[ 16 Feb, 2007 0110hrs ISTTIMES NEWS NETWORK ]
NEW DELHI: The newly set up Tiger Conservation Authority could lose its edge with the government hinting that it will budget only Rs 65 crore [U.S. $1.48 million] for tiger conservation over the next financial year.
Of this, sources said that about Rs 35 crore [U.S. $797,994] may be earmarked for relocation of people from tiger reserves.
The allocation is a substantial jump from last year's budget of Rs 29.50 crore [U.S. $672,595]. But, the the Tiger Task Force, set up by the Prime Minister in the wake of the Sariska fiasco, had set an expansive and costly agenda for the tiger authority that could now could be jeopardised.
Relocation being an expensive proposition, with just one earlier case of Bhadra Tiger Reserve in Karnataka for 200 families costing the government Rs 8 crore [U.S. $182,399], next year's probable allocation of Rs 35 crore is bound to stall the authority's relocation programme.
Feasibility and prioritisation studies for relocation are already underway. Sources said despite the working group on environment being gratituous and providing the jump in budget, several plans of the authority could get curtailed.
Turning a corner, from being a mere project to a statutory authority under the ministry of environment and forests, the authority was mandated to look at conservation and livelihood issues beyond the 28 tiger reserves in other vast stretches where tigers are found.

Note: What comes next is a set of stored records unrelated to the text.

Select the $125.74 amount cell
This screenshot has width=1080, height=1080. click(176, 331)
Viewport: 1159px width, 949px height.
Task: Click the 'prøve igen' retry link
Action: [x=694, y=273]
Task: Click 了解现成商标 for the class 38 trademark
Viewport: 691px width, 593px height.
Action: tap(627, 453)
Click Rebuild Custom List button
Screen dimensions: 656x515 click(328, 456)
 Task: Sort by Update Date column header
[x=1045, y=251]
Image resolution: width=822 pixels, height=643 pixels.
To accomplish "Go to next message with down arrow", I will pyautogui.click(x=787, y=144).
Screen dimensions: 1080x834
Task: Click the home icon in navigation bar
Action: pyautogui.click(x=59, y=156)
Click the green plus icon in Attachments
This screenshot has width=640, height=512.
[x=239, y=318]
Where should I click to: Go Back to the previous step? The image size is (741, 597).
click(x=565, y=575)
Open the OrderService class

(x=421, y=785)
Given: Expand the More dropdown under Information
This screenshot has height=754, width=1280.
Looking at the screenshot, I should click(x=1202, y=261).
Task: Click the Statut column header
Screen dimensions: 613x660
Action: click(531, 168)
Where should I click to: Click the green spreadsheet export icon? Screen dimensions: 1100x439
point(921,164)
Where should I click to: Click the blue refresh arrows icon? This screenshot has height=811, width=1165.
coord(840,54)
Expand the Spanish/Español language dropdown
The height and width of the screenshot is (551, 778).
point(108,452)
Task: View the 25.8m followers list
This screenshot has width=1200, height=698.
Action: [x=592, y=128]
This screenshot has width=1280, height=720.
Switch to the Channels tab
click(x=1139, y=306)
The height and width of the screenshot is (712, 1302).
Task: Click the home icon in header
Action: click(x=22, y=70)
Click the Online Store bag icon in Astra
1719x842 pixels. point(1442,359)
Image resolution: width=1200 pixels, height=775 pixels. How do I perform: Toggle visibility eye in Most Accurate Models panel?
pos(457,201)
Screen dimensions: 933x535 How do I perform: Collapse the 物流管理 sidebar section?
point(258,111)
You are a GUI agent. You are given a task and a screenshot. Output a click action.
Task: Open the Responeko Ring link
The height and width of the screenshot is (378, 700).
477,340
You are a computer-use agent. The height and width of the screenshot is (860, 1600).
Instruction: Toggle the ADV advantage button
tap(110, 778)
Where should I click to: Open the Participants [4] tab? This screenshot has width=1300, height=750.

Almost half the estimated tiger population, studies suggests, survives outside the reserves. This implies an additional and expensive workload that the tiger project did not have to deal with earlier.
The environment and forests ministry had also been keen on setting up a monitoring lab under the Wildlife Institute of India, Dehra Dun, for conservation as well as setting up camera-traps, installed in forests for scientific estimation of animal populations, but these activities could now be cut down to fit the budget.